Like async the asyncBoundary transformation takes as optional parameter the name of a dispatcher that is to be assigned to all stages in its upstream region. The dispatcher for its downstream region can be defined by a potentially existing other asyncBoundary further downstream or an .async(dispatcherId) marker.

Complex Example

Of course stream graphs aren’t always straight pipelines, so let’s look at a more complex example involving several drains and async boundaries as well as custom dispatcher assignments:

Complex Stream Graph with several Async Boundary

As you can see it’s possible that both sides of an async boundary belong to the same async region if there is another boundary-less connection.

Here is the code for this (admittedly quite contrived) example:

import com.typesafe.config.ConfigFactory
import scala.concurrent.{Future, Promise}
import scala.concurrent.duration._
import swave.core.util._
import swave.core._

val config = ConfigFactory.parseString {
  """swave.core.dispatcher.definition {
    |  foo.thread-pool.fixed-pool-size = 4
    |  bar.thread-pool.fixed-pool-size = 4
    |}""".stripMargin
}
implicit val env = StreamEnv(config = Some(config))

def upperChars(s: String): Spout[Char] =
  Spout(s.iterator).map(_.toUpper)

def drain(promise: Promise[String]): Drain[Char, Unit] =
  Drain.mkString(limit = 100)
    .captureResult(promise)
    .async("bar") // same as adding `.async` to all regions this drain is placed in

val result2 = Promise[String]()
val run: StreamRun[Future[String]] =
  upperChars("Hello")
    .asyncBoundary("foo")
    .fanOutBroadcast()
      .sub.drop(2).concat(upperChars("-Friend-").asyncBoundary()).end
      .sub.take(2).asyncBoundary().multiply(2).end
    .fanInConcat()
    .tee(Pipe[Char].asyncBoundary().deduplicate.to(drain(result2)))
    .map(_.toLower)
    .to(Drain.mkString(limit = 100))
    .run() // not using `.drainTo(...)` allows us access to the `StreamRun`

run.result.await(5.seconds) shouldEqual "llo-friend-hhee"
result2.future.await(5.seconds) shouldEqual "LO-FRIEND-HE"
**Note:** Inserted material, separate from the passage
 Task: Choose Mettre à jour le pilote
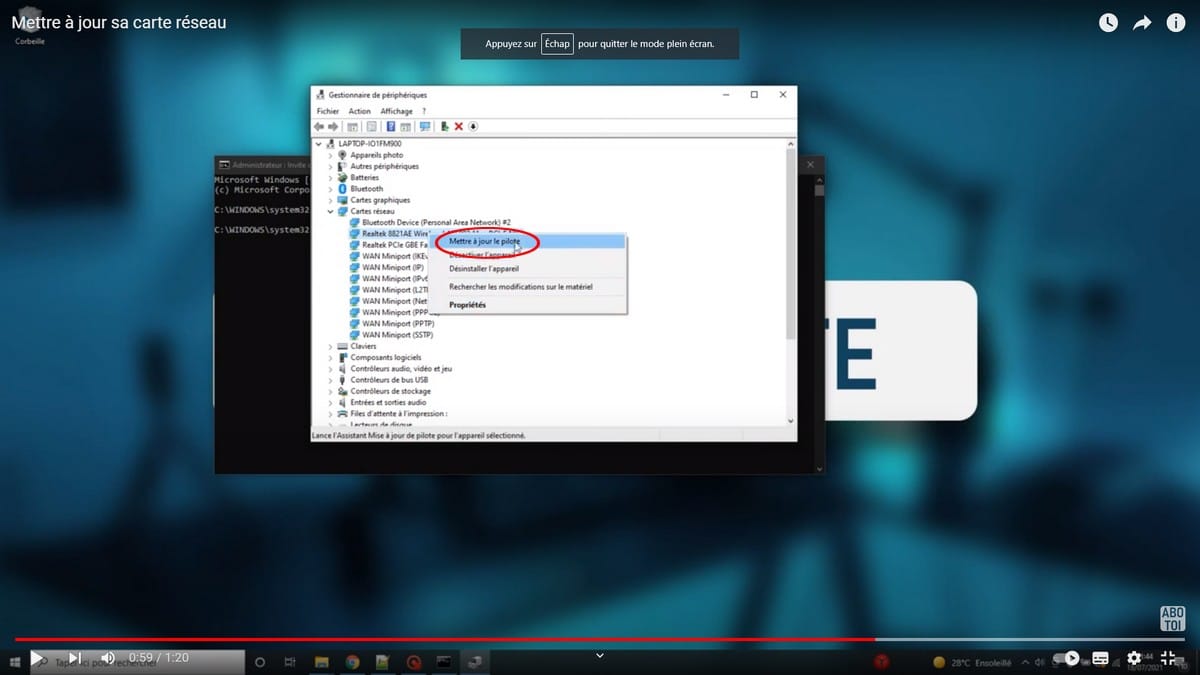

// only shut down when all regions have properly terminated
env.shutdownOn(run.termination)

In stream graphs with more than one async region a graceful shutdown requires attaching to the run.termination (a Future[Unit]), which will only be completed when all parts of the stream graph have fully terminated.

Simply calling env.shutdown as soon as (some) drain result has become available might cause the StreamEnv to shut down its thread-pools before all regions have had the chance to properly run their cleanup code. This might cause the appearance of java.util.concurrent.RejectedExecutionException: Dispatcher '...' has already shut down errors in your logs.

Since this mechanism for shutting down gracefully is so common swave already provides the shutdownOn method on StreamEnv, which internally attaches the shutdown call to the given termination future.